Why This Was a Step on the Road Back
It’s one thing to share thoughts and exchange notes online, but it’s quite another to do it in person. This is what I used to love so much about being a music magazine publisher. Of course, in that moment, I merely signed up for Bridget’s mailing list and planned to look more closely into the music when I got home. But that night, combined with all of the previous steps on the road back (and indeed I had started to consider the thought of a return), was the event that cemented my decision to finally launch this blog. The decision didn’t exactly come immediately. In a sense it did, but it took a few more weeks for me to convince myself. For the launch date, I picked out a week in late October, a time when I would have some vacation days, as a good time to get the blog started with a complete set of informational pages and a flurry of posts. As you can see, that’s what I’ve done. So, even though it wasn’t immediate, step #8 was essentially the last step on my road back. (But yes, there will be a step #9 article. One more thing happened that would have sealed the deal, if it had been necessary, and it certainly convinced me not to reverse course on my decision. But I’m getting ahead of myself.)
June 13, 2015
First of all, apologies for the blurry photo. I bumped a setting on my camera during the evening but didn’t realize it until later that night. But you can sort of make out Bridget and her bandmates in the picture, can’t you? OK, then let’s start the review.
Bridget Davis and the Viking Kings songs’ have what I refer to, for lack of a better phrase, as “engines” – those often-song-long rhythmic hooks that seem to be BD+VKs’ signature (sometimes a bass line, sometimes a guitar line, occasionally drum-based, once in a while even vocal) are the band’s strength, what sets them apart from other bands in their genre. Bridget has great vocals, of course, but I think their songs (not just the songs themselves but their unique songwriting style, namely their songs’ “motors” or “engines” – yes, I can’t decide which word is more descriptive) are their real advantage.

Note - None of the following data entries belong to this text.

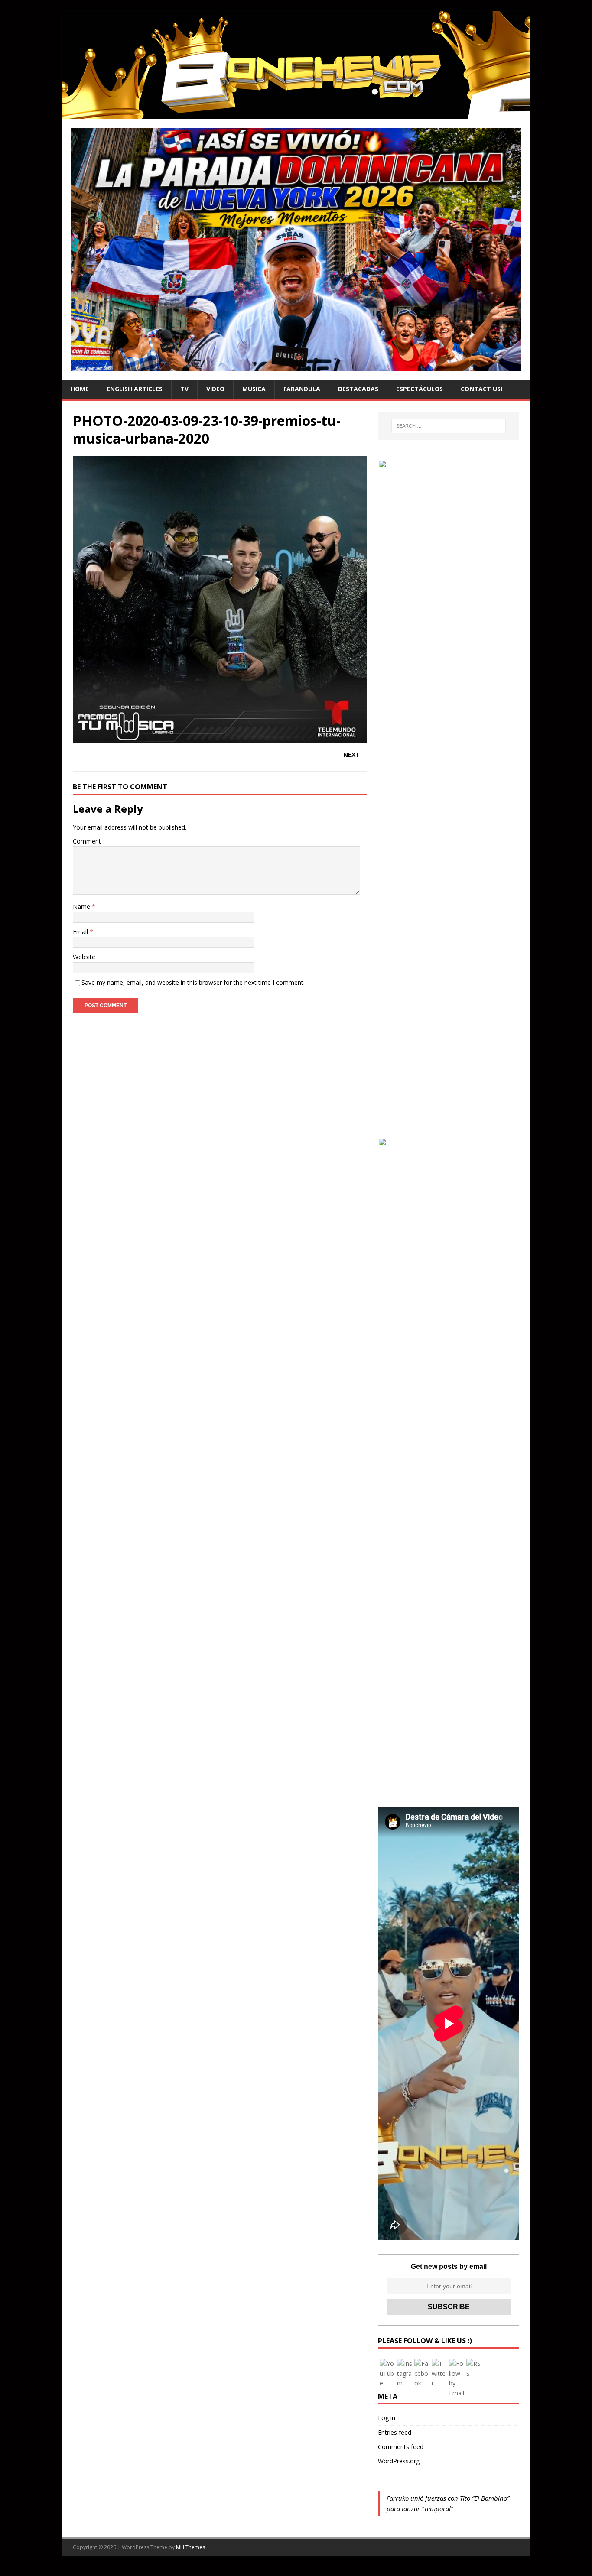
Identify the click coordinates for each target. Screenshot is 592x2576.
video (215, 389)
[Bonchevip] (296, 114)
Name (82, 906)
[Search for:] (448, 426)
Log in (386, 2418)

Indeed, when I sought out Bridget Davis and the Viking Kings’ music after the show, I started with the most recent EP, January. And I instantly recognized the songs that had drawn me in during the live show, “The Breakdown” – I easily that song’s “motor” from a couple days earlier – and “January.” Also, perhaps “Jonas,” though I didn’t take any notes at the show, so I can’t be sure. But if you want an introduction to the band’s music, there is no better introduction than “The Breakdown.” The song is one long hook, with a pulsing acoustic rhythm you’ll be hearing long after the song is done and vocals that rise and fall perfectly with the melody and as called for in the lyrics.
As a whole, the folk-rock style embodied by Bridget Davis and the Viking Kings – a sort of alt-rock folk with a pinch of Americana – tends to be song-driven rather than vocalist-driven. And while Bridget’s voice is sweet and clear with an odd waver when called for (well-suited to, perhaps, a Chris Isaak style tune), it’s not the band’s calling card. In fact, it’s just a part. It’s the songwriting, notably the hooks (or “motors”), that define BD & the VKs. This is a band whose music – as expressed through its well-crafted songs – is the reason you can identify the artist so easily when you hear the songs. And I give the group immense credit for forging its own path; I’ve heard so much folk-rock and Americana that just sits on the record sounding pretty but doesn’t distinguish itself. That’s why I’m so high on Bridget Davis and the Viking Kings, a strong band with catchy songs… and a unique sound in a genre in which it’s hard to sound unique.
Actually, this is looking ahead to a future article but looking back for the band. About a month ago, Bridget Davis and the Viking Kings released a full-length album, I Wasn’t Planning on the End. My commitment to buy that album when it was released was the last financial musical commitment I made before deciding to return to writing. About a month ago, on the day it was released, I purchased the album. You can look forward to a review of it in the next few weeks. Spoiler alert: I was not disappointed.